Perseguitato, torturato, rifugiato, carcerato: chi è Hakeem Al-Araibi
La fuga dall’oppressione, una condizione che si ripete. E a cui non si sfugge nemmeno se si è un calciatore. È la storia di Hakeem Al-Araibi, difensore del Bahrein, in carcere da oltre un mese in Thailandia dopo essere stato perseguitato e torturato dal governo del proprio paese. Le due nazioni, peraltro, si sfidano oggi nella Coppa d’Asia in quella che può essere a tutti gli effetti definita come la partita di Hakeem che invece non la potrà giocare.
L’odissea per il giocatore comincia nel 2012, quando a novembre viene arrestato e rinchiuso in carcere per tre mesi, dove viene anche torturato. Forti percosse alle gambe e la minaccia di distruggergli la carriera. L’accusa è quella di aver partecipato ad alcune sommosse nell’anno precedente, in cui era vivo il fenomeno della primavera araba. Nel Bahrein la protesta è messa in atto dalla parte sciita della popolazione contro la famiglia sunnita che governa la nazione. Nel 2014 arriva la sentenza: il difensore viene ritenuto colpevole di aver incendiato una stazione di polizia di Manama, la capitale, e viene condannato a 10 anni di reclusione. Inutili le prove addotte da Al-Araibi, che aveva dimostrato di essere quel giorno in Qatar per giocare una partita. A questo punto, scatta il mandato d’arresto per lui e di alternative ne sono rimaste poche. Così Hakeem decide di scappare in Australia, dove l’anno scorso gli è stato riconosciuto il diritto di asilo.

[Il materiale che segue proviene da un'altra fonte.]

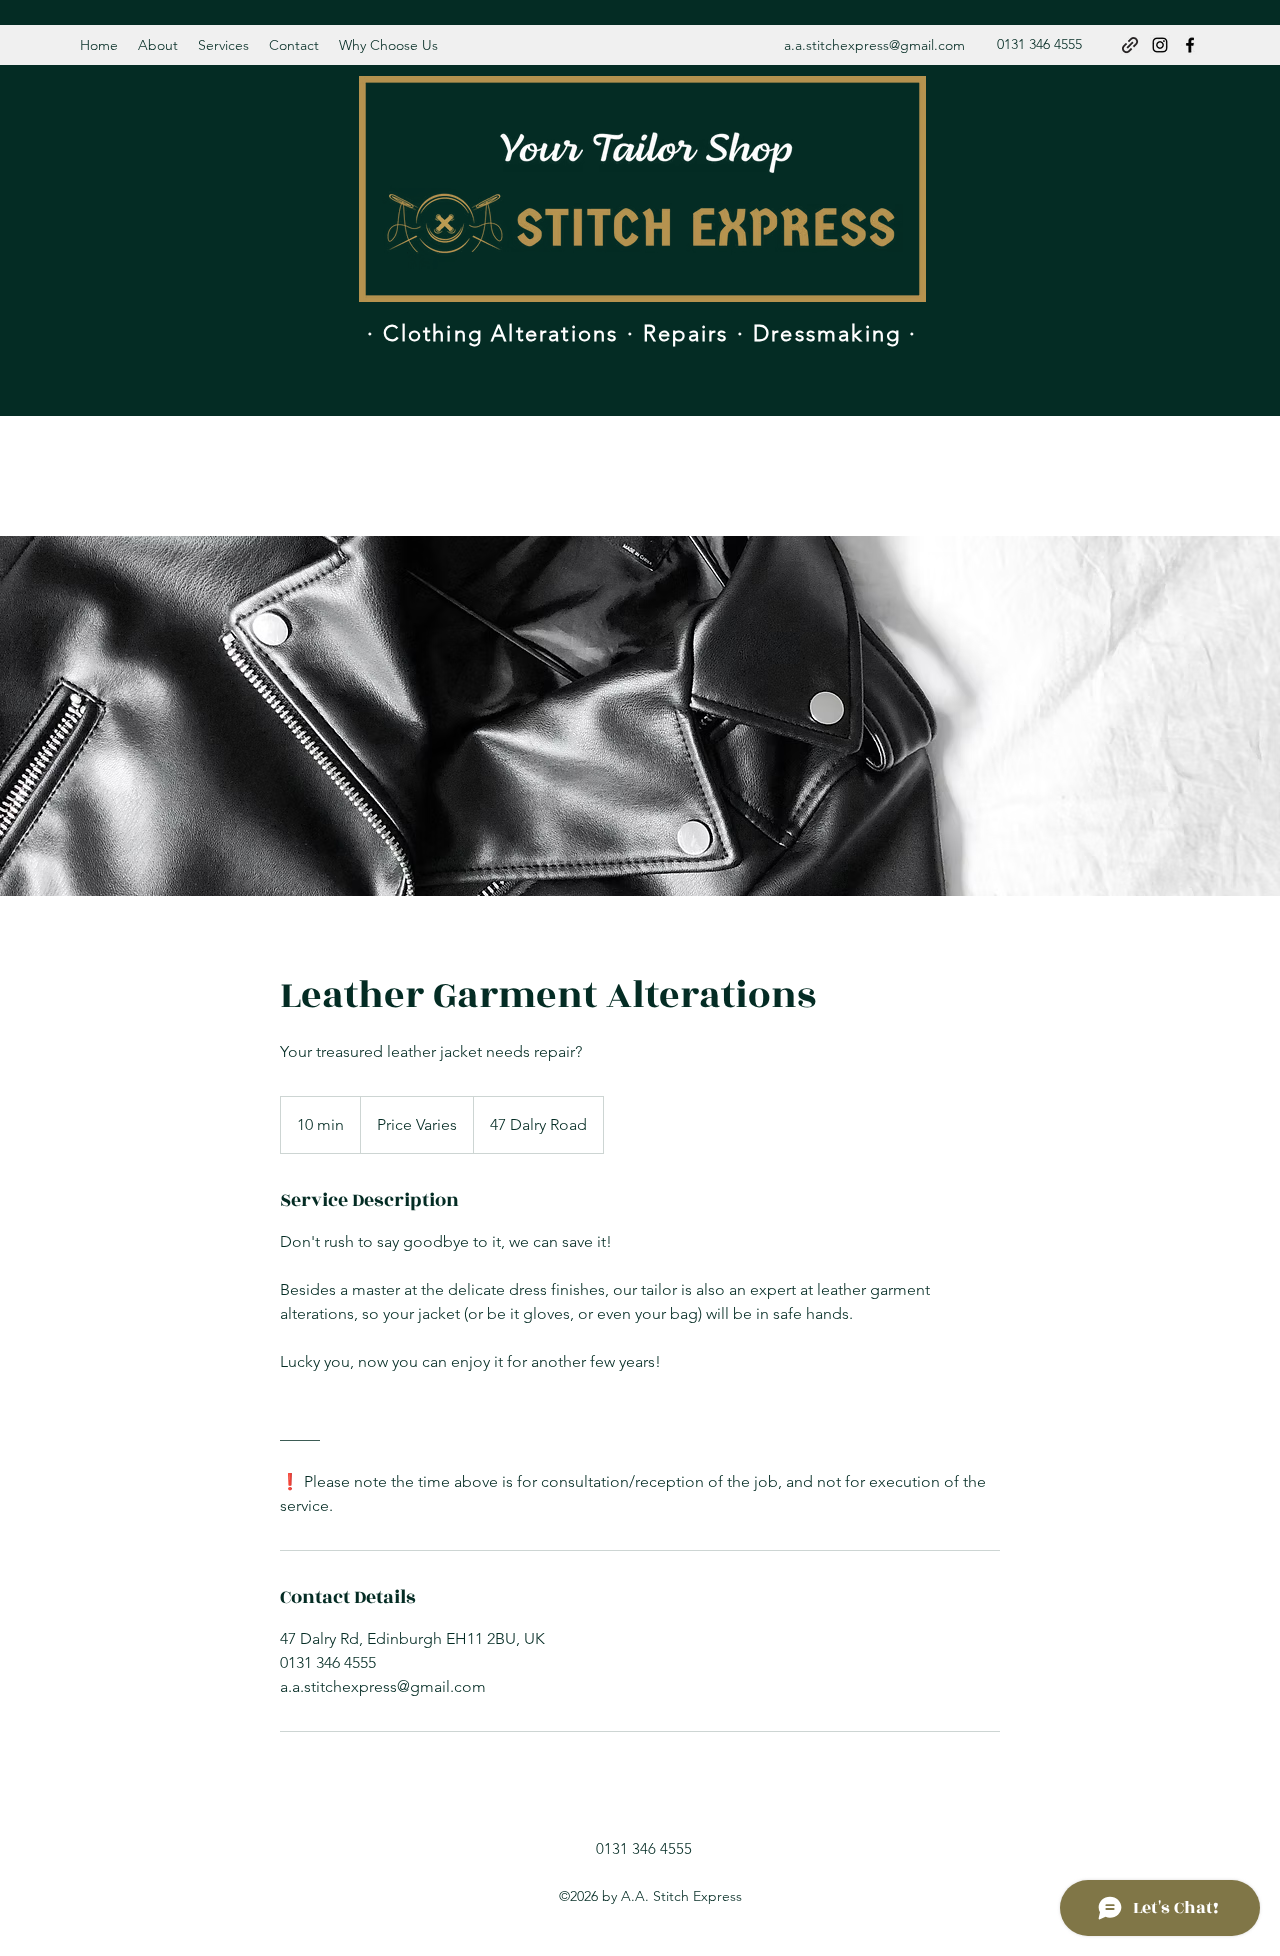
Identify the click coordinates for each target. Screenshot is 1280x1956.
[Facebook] (1190, 45)
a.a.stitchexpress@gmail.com (874, 45)
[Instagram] (1160, 45)
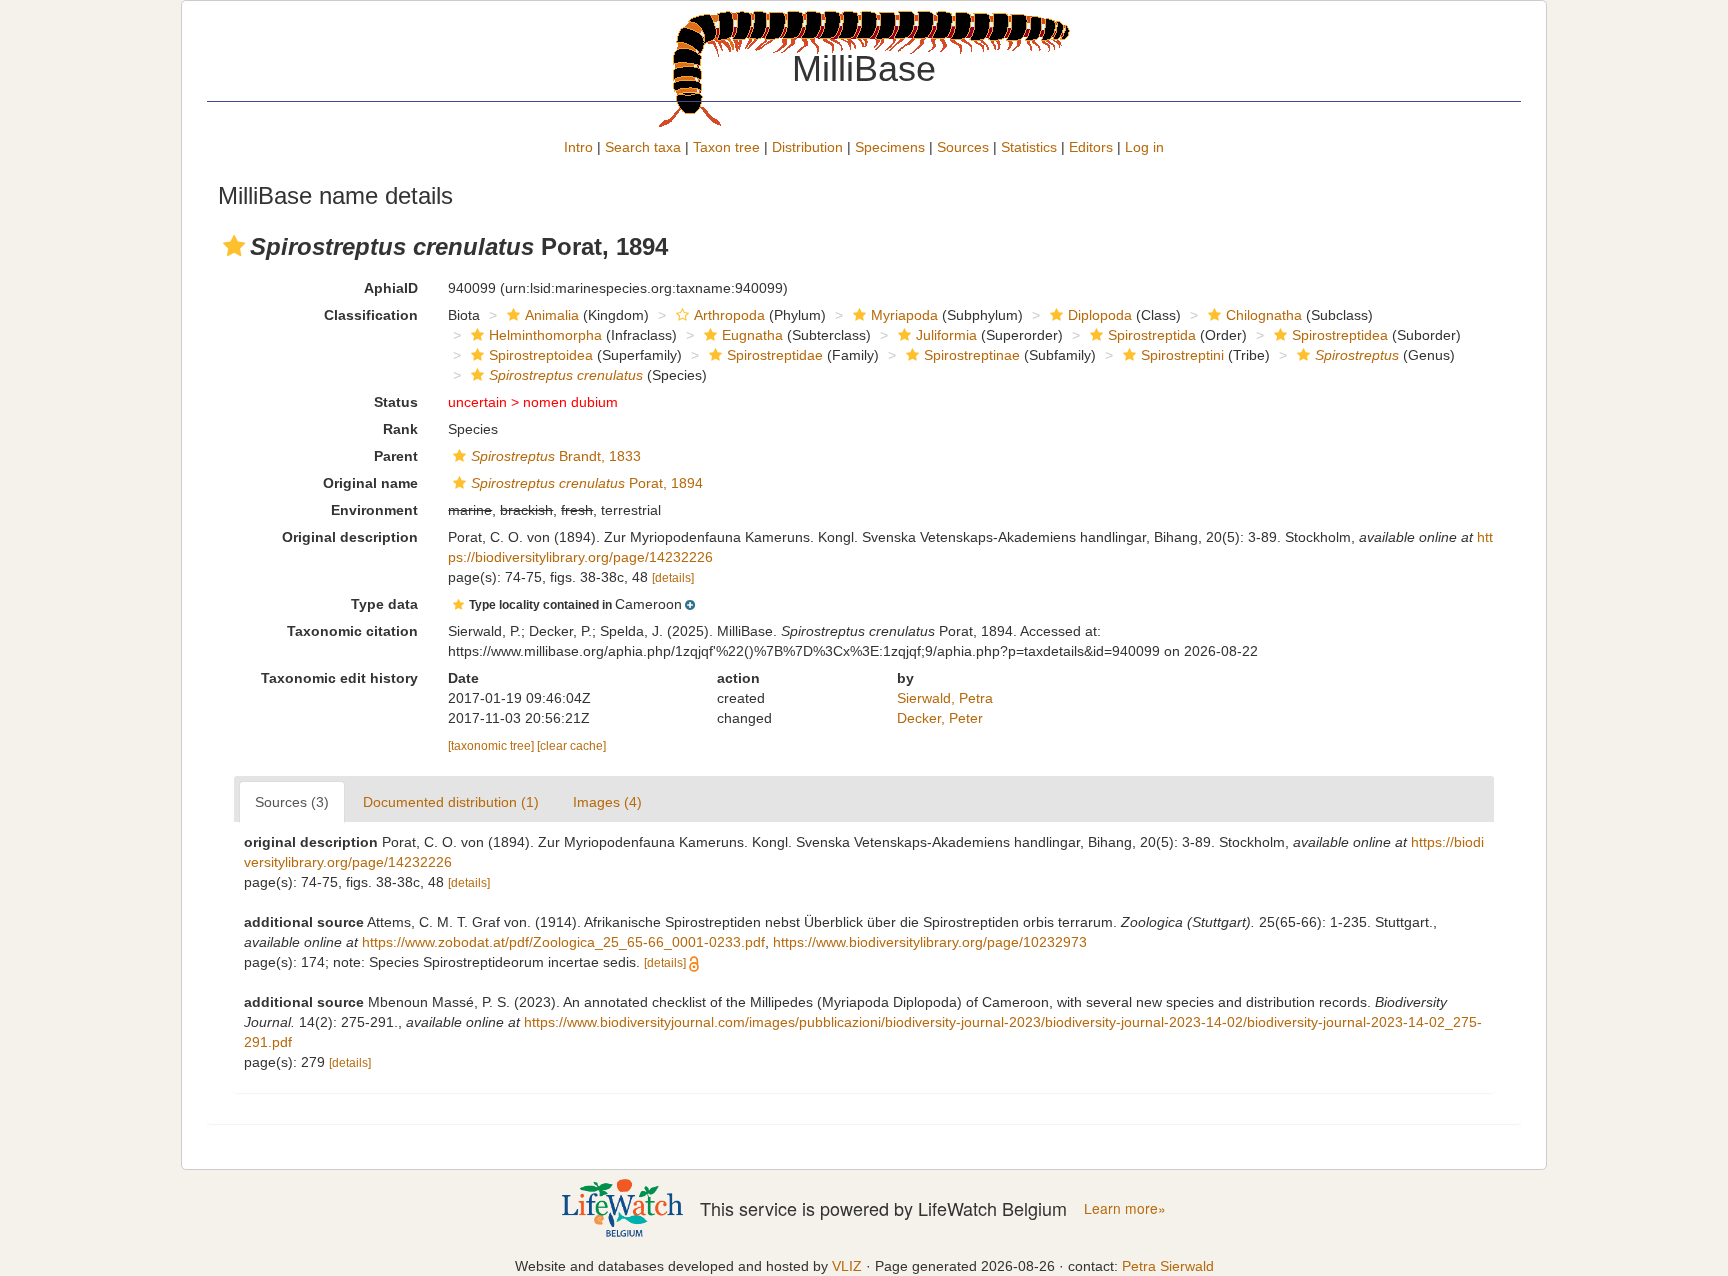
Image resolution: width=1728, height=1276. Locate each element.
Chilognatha (1264, 315)
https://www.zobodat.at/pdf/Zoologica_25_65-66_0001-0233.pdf (563, 942)
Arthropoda (729, 315)
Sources (963, 147)
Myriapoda (904, 315)
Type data (384, 604)
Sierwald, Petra (945, 698)
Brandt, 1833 (556, 456)
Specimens (890, 147)
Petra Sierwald (1168, 1266)
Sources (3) (292, 802)
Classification (371, 315)
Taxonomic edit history (339, 678)
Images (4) (607, 802)
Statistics (1029, 147)
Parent (396, 456)
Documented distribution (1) (451, 802)
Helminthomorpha (545, 335)
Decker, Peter (940, 718)
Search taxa (643, 147)
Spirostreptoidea (541, 355)
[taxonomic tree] (492, 746)
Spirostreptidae (775, 355)
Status (396, 402)
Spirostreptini (1182, 355)
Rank (400, 429)
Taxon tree (726, 147)
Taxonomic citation (352, 631)
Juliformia (946, 335)
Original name (370, 483)
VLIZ (847, 1266)
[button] (234, 246)
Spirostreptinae (972, 355)
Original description (350, 537)
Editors (1091, 147)
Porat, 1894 (587, 483)
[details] (673, 578)
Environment (374, 510)
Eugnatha (752, 335)
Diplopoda (1100, 315)
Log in (1144, 147)
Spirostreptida (1152, 335)
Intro (578, 147)
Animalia (552, 315)
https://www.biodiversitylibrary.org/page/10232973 (930, 942)
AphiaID (391, 288)
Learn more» (1125, 1208)
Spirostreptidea (1340, 335)
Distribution (807, 147)
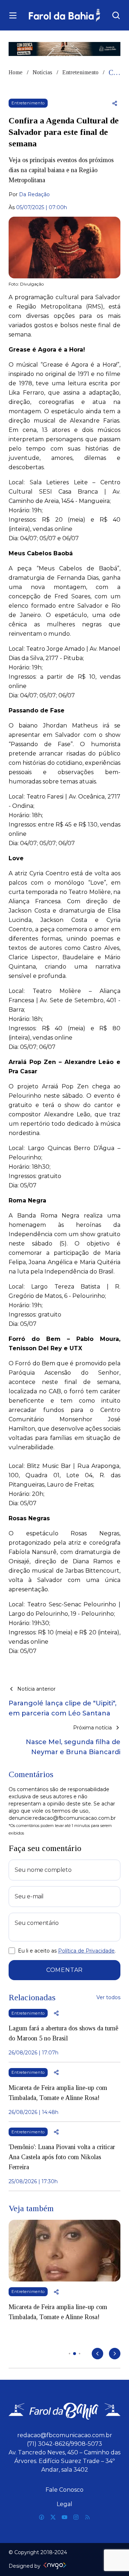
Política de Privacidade (86, 1951)
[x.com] (53, 2517)
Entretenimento (80, 72)
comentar (64, 1970)
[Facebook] (41, 2517)
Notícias (42, 72)
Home (16, 72)
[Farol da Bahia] (64, 15)
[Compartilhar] (114, 103)
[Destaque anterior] (97, 2353)
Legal (64, 2504)
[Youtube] (64, 2517)
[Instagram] (76, 2517)
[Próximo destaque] (114, 2353)
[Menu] (13, 15)
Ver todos (108, 1997)
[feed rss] (87, 2517)
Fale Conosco (64, 2489)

Ricomincia la sua carriera, con il Pascoe Vale FC della seconda divisione australiana, e sentendosi più protetto non nasconde tutto l’astio nei confronti della famiglia reale del Bahrein. I suoi attacchi sono rivolti in particolare a Salman bin Ibrahim Al Khalifa, che è il presidente della confederazione calcistica asiatica nonché il vicepresidente della FIFA: Al-Araibi gli contesta la mancanza di sostegno agli atleti sciiti che avevano partecipato alle proteste. Intanto, lo scorso novembre, Hakeem decide di trascorrere in Thailandia qualche giorno con la moglie come viaggio di nozze ma all’aeroporto di Bangkok viene arrestato dall’Interpol su richiesta del Bahrein. L’ennesimo scandalo è tutto qui: l’Interpol, secondo il proprio regolamento, non può eseguire mandati di arresto nei confronti di cittadini a cui è stato riconosciuto lo status di rifugiati. La situazione attuale vede Al-Araibi rinchiuso in un penitenziario di Bangkok, in attesa che il tribunale della città si pronunci sulla richiesta di estradizione avanzata per lui dal Bahrein.
Gli appelli della comunità internazionale di quel periodo non avevano sortito particolari effetti, ma la Coppa d’Asia ha contribuito a ridare risalto mediatico alla vicenda. La FIFA ha diramato un comunicato in cui chiede il rilascio di Al-Araibi e che torni in Australia per proseguire la sua carriera di calciatore: l’appello è rivolto alle autorità bahreinite, australiane e thailandesi, dal momento che “la validità delle accuse sono fortemente contestate dal giocatore”. I vertici federali australiani hanno incontrato Al Khalifa dopo che intanto Al-Araibi ha già trascorso 40 giorni in carcere. Il presidente della FFA Chris Nikou ha espresso chiaramente la richiesta di riportare il giocatore in Australia. Qualcosa pare si stia muovendo anche dal punto di vista istituzionale: il ministro degli esteri Marise Payne che presto sarà in Thailandia ha annunciato che discuterà del caso Al-Araibi, facendo valere il suo status di rifugiato. Fino a questo momento, gli sforzi del governo australiano si erano ridotti ad una richiesta di rilascio immediata risalente al 9 dicembre, a cui ha fatto eco l’appello dell’ONU del 15. Le critiche però sono piovute da ogni parte del mondo, riassunte in una sola domanda: perché ci si muove con decisione soltanto adesso? Il GIDHR (Istituto del Golfo per la Democrazia e i Diritti Umani, ndr) porta avanti questa battaglia fin dal primo giorno, accusando la FIFA e la confederazione asiatica di non difendere il giocatore per le relazioni nascenti con alcuni stati di quell’area geografica e i conseguenti equilibri economici e politici da tutelare. Ma intanto c’è un calciatore che sta trascorrendo la propria vita in carcere, ingiustamente, giorno dopo giorno.